Title | Universal Language Model Fine-tuning for Text Classification |
Authors | Jeremy Howard, Sebastian Ruder |
Year | 2018 |
URL | https://arxiv.org/abs/1801.06146 |
In most NLP practical approaches, transfer learning is restricted to the embedding layer. Howard and Ruder show that, like models in Computer Vision, NLP models can also benefit from transfer learning beyond the embedding layer. They identify language modelling as an ideal source task that captures many relevant aspects of language and call their method Universal Language Model Fine-tuning (ULMFiT). ULMFit consists of three steps:
- the language model is trained on a general-domain corpus such as Wikipedia,
- the language model is fine-tuned on target task data,
- the language model is turned into a classifier by adding two linear blocks and tuning their parameters on the target data.
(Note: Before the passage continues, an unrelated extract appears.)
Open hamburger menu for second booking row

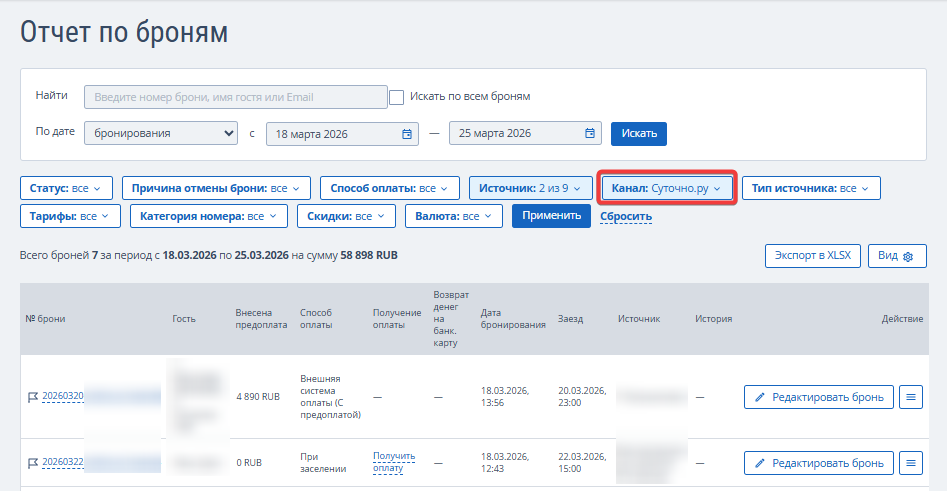tap(910, 463)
A combination of training tricks makes this process extremely effective:
- discriminative fine-tuning: when the language model is fine-tuned, each layer is tuned with different learning rates. As deeper layers gradually contain more task-specific information, learning rate should grow with layer depth.
- slanted triangular training rates: first the learning rates are linearly increased (quickly), then they are linearly decayed (slowly).
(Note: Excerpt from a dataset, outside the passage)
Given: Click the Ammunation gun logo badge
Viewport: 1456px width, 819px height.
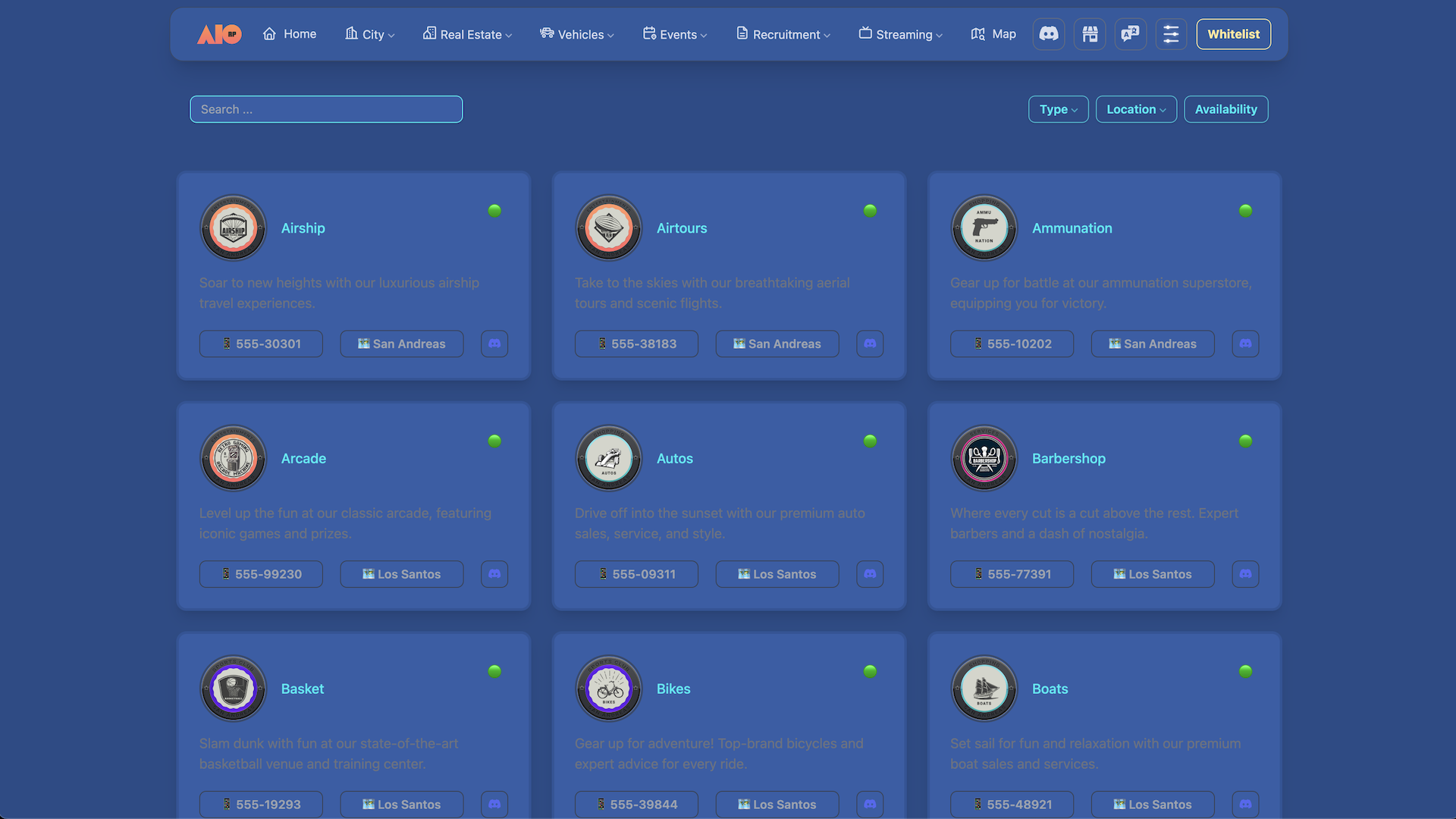Looking at the screenshot, I should point(984,228).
- concat pooling: in the classifier, the hidden state at the last time step is concatenated with the max-pooled and the mean-pooled representation of the other hidden states. This is done because relevant information may occur anywhere in the document.
- gradual unfreezing: to avoid catastrophic forgetting in the third step, not all layers are fine-tuned at once. First only the last layer is fine-tuned, and then the other layers are "unfrozen" and added to the fine-tuning process one by one.
Starting from Merity's (2017) state-of-the-art AWD-LSTM language model, Howard and Ruder obtain state-of-the-art performance and impressive error reductions on six text classification tasks. Moreover, they are able to obtain the performance of competing models with far fewer labelled training examples.
The model and code are available at http://nlp.fast.ai/ulmfit.